### Extrait du texte
'''
Temps de lecture estimé : 4 min 30

Points-Cœur est une association fondée en 1990 par le Père Thierry de Roucy, qui envoie de jeunes bénévoles vivre pour un ou deux ans dans des bidonvilles et des quartiers pauvres du monde entier. C’est une association catholique, et la prière prend une grande place dans la vie des équipes. Il y a aussi des jeunes qui décident de se consacrer à vie dans cette œuvre, au service de Dieu et des plus souffrants.
'''
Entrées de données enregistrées
'''
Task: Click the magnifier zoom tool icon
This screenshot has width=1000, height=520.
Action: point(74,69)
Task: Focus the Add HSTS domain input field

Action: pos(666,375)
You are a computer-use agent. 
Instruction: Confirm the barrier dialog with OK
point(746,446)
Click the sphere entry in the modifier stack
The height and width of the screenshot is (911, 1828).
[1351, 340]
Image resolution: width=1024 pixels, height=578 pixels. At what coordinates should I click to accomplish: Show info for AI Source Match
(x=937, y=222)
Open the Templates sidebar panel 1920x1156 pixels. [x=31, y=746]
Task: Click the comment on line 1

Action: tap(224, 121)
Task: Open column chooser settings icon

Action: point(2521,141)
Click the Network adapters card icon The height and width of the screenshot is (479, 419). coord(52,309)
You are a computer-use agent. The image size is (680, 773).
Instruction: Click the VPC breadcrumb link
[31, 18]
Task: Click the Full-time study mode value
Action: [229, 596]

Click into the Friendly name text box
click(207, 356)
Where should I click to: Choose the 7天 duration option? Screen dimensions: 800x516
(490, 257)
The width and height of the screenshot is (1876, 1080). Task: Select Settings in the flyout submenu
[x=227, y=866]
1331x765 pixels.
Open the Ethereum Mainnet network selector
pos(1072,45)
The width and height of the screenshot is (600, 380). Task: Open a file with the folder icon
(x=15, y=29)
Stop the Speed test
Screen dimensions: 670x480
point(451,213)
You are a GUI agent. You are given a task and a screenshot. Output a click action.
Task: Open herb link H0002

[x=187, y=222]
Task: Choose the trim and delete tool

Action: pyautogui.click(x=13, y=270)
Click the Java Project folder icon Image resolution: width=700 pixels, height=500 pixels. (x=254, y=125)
'''
### Exercices à traiter
A. Citez fidèlement tout ce qui va de « Temps de lecture » jusqu'à « des plus souffrants. » dans le texte sur Points-Cœur.
B. Selon le texte sur Points-Cœur, en quelle année et par qui l'association a-t-elle été fondée ?

### Résultats obtenus
A.
Temps de lecture estimé : 4 min 30

Points-Cœur est une association fondée en 1990 par le Père Thierry de Roucy, qui envoie de jeunes bénévoles vivre pour un ou deux ans dans des bidonvilles et des quartiers pauvres du monde entier. C’est une association catholique, et la prière prend une grande place dans la vie des équipes. Il y a aussi des jeunes qui décident de se consacrer à vie dans cette œuvre, au service de Dieu et des plus souffrants.

B. En 1990, par le Père Thierry de Roucy.